Target position records:
######
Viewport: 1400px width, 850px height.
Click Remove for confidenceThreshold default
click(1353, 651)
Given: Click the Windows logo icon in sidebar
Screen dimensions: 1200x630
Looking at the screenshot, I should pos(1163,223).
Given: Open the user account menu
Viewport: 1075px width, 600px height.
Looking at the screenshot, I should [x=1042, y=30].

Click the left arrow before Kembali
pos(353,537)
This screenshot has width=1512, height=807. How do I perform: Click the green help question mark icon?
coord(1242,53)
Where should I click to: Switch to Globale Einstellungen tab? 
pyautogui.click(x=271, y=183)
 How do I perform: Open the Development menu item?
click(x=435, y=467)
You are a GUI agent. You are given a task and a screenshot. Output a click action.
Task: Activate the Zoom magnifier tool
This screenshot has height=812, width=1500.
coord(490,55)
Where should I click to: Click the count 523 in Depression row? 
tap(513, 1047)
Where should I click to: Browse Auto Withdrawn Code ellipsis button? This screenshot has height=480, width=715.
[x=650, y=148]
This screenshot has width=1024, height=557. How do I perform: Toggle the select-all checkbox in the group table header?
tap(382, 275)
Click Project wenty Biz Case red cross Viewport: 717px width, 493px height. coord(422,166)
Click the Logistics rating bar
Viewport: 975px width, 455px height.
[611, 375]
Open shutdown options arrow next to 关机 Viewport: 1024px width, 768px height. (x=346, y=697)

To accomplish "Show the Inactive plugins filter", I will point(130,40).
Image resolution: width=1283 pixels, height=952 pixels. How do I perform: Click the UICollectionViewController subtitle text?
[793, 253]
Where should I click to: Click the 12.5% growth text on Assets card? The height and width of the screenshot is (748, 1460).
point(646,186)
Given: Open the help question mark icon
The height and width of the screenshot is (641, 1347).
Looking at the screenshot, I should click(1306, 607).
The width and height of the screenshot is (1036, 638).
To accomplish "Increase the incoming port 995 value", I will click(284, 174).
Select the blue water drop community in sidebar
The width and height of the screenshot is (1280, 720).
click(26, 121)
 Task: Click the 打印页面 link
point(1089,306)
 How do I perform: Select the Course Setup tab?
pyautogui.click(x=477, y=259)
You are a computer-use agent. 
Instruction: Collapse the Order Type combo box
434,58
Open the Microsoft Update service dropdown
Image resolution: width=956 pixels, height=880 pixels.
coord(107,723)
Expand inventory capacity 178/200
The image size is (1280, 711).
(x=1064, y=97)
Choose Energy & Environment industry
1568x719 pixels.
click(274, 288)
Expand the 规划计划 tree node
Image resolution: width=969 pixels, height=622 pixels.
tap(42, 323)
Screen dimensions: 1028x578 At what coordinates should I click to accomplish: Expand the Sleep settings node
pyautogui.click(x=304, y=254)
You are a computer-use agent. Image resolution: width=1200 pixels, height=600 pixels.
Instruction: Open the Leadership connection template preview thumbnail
######
Task description -
Write out as a numbered list every line of the items from the one containing "Given: Open the help question mark icon" down to the one containing "point(1089,306)", both included, with any blank lines left out.

Problem solution -
1. Given: Open the help question mark icon
2. The height and width of the screenshot is (641, 1347).
3. Looking at the screenshot, I should click(1306, 607).
4. The width and height of the screenshot is (1036, 638).
5. To accomplish "Increase the incoming port 995 value", I will click(284, 174).
6. Select the blue water drop community in sidebar
7. The width and height of the screenshot is (1280, 720).
8. click(26, 121)
9.  Task: Click the 打印页面 link
10. point(1089,306)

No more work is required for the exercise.